DOCUMENT SECTION:
Battle of the Bread Spreads

November 18, 2010

A brochure created in the 1930s to encourage consumption of Wisconsin butter. Photo: Wisconsin Historical Society.

In the 1950s and 60s, Wisconsin had a smuggling problem so widespread that state officials all but looked the other way. The contraband in question–not drugs or weapons, as you might guess–was margarine. Yellow margarine, to be precise.

Dairy farmers took the late 19th century introduction of margarine to the Midwestern marketplace personally: many viewed the product as unwholesome and (when colored to resemble butter) downright fraudulent, an industrial threat to the agrarian lifestyle. That perceived threat initiated a battle of the bread spreads that would last decades, with dairy interests typically prevailing. For years margarine, primarily the colored variety, was taxed and regulated by both federal and state governments. And no state fought longer or harder to edge out its oleaginous opponent than Wisconsin, which by 1915 had staked its claim as the nation’s Dairy State. Between 1895 and 1967, using colored margarine here was a crime, punishable by fines and/or imprisonment.

Historian Gerry Strey chronicles the epic butter/margarine conflict in an article called Oleo Wars: Wisconsin’s Fight Over the Demon Spread, which I found in a back issue of The Wisconsin Magazine of History. As Strey tells it, emotions ran high among dairy sympathizers of the day. One of the more famous examples of their collective frustration occurred in 1931, when farmers marched on the State Capitol in Madison. “Down With Oleo! Farm Crusaders Cry” read the lead story in the Wisconsin State Journal on December 16th of that year.

The traveling Smithsonian exhibition Key Ingredients: America by Food,  currently taking place in Reedsburg, features a display about another  protest that took place in the 1950s. On Wisconsin Public Radio recently to promote the exhibition, curator Donna Neuwirth explains how Green Butter Day came about: “Apparently the editor of the paper in Sauk City launched a protest and said, ‘Rather than eat your damned yellow oleo, we’re going to dye this vat of a ton of butter green’  … they did, and they sold out by mid-day. And the entire issue of that week’s paper was printed in green ink. ” (Wisconsin history enthusiasts will be interested to know that this same newspaperman, Leroy Gore, also wrote the consequential editorial Joe Must Go. In 1954, Gore’s opinion piece launched a movement to recall Senator Joseph McCarthy.)

Green Butter Day in Sauk City. Photo submitted by Donna Neuwirth.

Donna Neuwirth says the Green Butter Day account was “just one of the many stories we’ve unearthed” for the Key Ingredients exhibition. She says that particular display, which includes the Sauk-Prairie Star article and other oleo artifacts, has elicited lively conversation among people who experienced the oleo versus butter controversy firsthand. My own mother used to talk about purchasing a sort of DIY butter substitute–uncolored margarine sold with yellow dye and a plastic bag. The product, never outlawed, allowed consumers to mix their own yellowish margarine. And my aunt tells me that my grandparents staged their own butter/oleo taste test back in the day (but interestingly she can’t remember which product our farming kin backed, or which won).

THE TASK: Name every person mentioned by name in the article on Wisconsin's butter and margarine conflict.

Some records:
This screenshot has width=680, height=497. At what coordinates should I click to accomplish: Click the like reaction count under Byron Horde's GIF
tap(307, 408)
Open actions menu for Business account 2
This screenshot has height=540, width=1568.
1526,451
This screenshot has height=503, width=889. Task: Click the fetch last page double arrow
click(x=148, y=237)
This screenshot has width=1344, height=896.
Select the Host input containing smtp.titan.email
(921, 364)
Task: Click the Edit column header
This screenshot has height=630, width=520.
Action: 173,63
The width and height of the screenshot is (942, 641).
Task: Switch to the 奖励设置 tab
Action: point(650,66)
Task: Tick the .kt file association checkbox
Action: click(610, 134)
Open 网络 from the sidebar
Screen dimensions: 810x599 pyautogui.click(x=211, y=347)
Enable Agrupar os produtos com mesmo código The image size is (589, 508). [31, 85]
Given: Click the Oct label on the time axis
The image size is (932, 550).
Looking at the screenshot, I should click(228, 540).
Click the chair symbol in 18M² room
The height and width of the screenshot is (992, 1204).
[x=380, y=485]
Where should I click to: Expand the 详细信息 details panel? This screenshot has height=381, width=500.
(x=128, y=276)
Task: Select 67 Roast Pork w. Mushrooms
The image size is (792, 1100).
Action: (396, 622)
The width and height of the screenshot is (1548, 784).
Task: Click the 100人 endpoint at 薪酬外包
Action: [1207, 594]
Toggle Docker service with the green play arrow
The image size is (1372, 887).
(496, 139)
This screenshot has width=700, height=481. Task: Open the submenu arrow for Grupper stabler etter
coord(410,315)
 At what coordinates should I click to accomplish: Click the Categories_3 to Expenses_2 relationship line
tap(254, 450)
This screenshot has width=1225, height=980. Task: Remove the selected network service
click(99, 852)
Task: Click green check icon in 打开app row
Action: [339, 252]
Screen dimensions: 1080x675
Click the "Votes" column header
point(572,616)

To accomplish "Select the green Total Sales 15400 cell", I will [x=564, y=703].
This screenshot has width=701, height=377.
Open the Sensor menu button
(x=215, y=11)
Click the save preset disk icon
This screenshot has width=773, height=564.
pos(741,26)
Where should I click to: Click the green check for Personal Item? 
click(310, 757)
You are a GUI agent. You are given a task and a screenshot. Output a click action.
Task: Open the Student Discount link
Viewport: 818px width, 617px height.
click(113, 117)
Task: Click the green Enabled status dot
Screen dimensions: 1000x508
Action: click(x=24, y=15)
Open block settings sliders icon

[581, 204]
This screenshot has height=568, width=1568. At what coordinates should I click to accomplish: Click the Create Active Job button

WRITTEN ANSWER: Gerry Strey, Donna Neuwirth, Leroy Gore, Joseph McCarthy